Choose chives (Michele Stueven)

Abbie Gellman, Registered Dietitian and Chef:

Five tips on how to make Thanksgiving healthier:

  1. Add flavor with herbs and spices. Fresh herbs and spices add flavor and depth to a range of dishes. For example, a handful of chives makes mashed potatoes magical or chopped parsley, sage, rosemary, and/or thyme are amazing in stuffing or other sides.
  2. Cut fattier dairy ingredients by substituting lower fat dairy options. Instead of loading up those mashed potatoes with butter and cream, opt for lower fat dairy options such as reduced fat milk, plain non-fat yogurt, low fat buttermilk, or low fat sour cream. All of these will add creaminess to those taters, but also add tang and flavor.
  3. Include plenty of green on your table. Shaved raw Brussels sprouts tossed with a vegetarian Caesar dressing make a refreshing, delicious side dish. Or, how about a salad with a variety of greens paired with some sliced pears, toasted nuts and a citrus vinaigrette?
  4. Remember that leftovers are great for days to come! No need to fill up on multiple plates of food in one sitting. Pace yourself and listen to your body’s cues. Chances are there will be plenty of leftovers to get you that turkey fix for days to come.
  5. Make moving a part of the day. Whether it’s a walk in the morning or after the main meal (or both!), finding time to get that body moving can be a part of the tradition.

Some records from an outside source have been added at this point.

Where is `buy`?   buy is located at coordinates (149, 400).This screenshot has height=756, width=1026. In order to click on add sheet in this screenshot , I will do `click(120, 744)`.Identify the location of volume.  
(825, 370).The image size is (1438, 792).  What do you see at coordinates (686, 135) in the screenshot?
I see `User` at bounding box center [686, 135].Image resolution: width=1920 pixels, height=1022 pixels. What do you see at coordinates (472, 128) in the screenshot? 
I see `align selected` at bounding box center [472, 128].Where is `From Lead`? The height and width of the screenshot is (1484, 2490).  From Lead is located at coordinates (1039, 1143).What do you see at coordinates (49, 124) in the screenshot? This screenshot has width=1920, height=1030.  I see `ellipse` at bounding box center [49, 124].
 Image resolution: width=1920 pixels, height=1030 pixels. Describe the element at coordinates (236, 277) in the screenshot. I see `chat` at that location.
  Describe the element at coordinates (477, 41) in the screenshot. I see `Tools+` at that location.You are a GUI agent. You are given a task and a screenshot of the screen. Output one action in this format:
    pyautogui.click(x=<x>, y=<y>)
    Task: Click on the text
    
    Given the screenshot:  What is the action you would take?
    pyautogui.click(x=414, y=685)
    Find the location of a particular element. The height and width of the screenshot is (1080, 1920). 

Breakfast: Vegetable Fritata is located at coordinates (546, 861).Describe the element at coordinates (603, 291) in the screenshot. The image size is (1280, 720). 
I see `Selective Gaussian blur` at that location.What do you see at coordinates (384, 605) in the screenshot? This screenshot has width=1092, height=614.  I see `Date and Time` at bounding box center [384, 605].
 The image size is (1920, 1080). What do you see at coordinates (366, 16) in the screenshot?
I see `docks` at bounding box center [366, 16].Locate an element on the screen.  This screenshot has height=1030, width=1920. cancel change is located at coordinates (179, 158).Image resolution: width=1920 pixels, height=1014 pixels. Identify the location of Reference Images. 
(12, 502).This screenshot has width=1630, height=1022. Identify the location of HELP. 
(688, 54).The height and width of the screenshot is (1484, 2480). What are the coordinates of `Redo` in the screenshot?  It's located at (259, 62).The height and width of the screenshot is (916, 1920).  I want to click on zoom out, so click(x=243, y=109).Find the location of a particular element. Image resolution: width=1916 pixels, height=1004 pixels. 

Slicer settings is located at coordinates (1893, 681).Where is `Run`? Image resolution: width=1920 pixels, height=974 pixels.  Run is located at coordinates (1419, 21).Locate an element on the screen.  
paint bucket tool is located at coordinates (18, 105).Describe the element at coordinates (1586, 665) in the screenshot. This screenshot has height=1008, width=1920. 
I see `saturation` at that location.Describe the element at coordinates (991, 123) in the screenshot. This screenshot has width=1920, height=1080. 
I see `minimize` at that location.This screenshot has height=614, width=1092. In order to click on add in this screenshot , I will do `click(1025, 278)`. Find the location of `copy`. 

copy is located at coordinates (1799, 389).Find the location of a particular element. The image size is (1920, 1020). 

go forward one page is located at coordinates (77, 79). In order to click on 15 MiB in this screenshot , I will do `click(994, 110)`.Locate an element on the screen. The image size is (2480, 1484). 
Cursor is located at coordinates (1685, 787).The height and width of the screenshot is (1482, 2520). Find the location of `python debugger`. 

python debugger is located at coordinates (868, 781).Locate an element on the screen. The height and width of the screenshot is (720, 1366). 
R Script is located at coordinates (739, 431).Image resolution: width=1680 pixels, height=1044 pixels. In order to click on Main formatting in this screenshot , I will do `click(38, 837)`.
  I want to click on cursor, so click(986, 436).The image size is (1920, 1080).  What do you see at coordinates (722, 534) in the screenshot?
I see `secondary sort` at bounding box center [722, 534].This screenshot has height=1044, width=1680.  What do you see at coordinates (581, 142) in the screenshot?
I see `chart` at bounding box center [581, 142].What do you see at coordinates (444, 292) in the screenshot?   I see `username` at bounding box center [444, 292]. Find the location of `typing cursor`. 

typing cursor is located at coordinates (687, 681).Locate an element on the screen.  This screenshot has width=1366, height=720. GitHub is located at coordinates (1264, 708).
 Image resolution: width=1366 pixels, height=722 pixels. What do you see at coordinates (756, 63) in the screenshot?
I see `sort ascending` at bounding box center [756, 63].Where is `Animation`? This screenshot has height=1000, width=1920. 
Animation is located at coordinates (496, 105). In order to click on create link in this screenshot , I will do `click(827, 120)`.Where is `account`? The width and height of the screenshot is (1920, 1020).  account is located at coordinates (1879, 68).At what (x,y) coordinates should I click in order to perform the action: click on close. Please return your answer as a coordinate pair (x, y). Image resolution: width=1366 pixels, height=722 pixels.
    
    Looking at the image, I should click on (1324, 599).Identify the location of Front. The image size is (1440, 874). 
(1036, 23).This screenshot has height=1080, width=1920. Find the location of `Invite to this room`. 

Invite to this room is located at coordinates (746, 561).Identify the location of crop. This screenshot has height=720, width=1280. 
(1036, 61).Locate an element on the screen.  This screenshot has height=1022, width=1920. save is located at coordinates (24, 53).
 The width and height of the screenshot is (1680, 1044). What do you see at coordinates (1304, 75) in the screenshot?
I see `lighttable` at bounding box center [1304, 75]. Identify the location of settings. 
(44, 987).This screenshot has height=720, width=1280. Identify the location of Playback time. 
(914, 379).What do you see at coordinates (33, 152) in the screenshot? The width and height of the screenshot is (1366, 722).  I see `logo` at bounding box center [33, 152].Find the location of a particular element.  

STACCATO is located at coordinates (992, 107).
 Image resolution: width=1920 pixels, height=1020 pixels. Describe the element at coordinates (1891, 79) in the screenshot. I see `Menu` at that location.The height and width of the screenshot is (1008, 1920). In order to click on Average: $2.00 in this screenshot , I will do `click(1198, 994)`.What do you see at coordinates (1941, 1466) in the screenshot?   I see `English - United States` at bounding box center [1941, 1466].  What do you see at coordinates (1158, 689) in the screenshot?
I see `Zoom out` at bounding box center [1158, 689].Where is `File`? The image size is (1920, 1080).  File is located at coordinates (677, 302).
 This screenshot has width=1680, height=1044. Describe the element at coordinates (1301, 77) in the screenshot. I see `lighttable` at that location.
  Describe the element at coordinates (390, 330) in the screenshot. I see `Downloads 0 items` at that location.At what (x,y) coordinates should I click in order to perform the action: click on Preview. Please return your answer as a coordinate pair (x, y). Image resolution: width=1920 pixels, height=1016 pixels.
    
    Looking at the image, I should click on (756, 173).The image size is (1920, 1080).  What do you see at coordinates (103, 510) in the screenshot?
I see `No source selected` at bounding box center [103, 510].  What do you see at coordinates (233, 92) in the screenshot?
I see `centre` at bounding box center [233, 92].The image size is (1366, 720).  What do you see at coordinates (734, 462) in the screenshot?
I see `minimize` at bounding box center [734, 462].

Experiment with microgreens (Courtesy ICE)

On the future:

The overall focus on health has grown tremendously and there has been a renewed interest by some and a brand new interest by others, which is great. The trick will be getting people to stay in the kitchen as things open up. As we head into what may be another tough time, I think people will continue to cook, but there may be a return to some of those comfort foods we saw early on.

As far as the food industry and restaurants, the trend to offer delivery/take-out will continue. I’ve also seen restaurants try to offer “healthier” options or more transparency around the menu items, which should continue.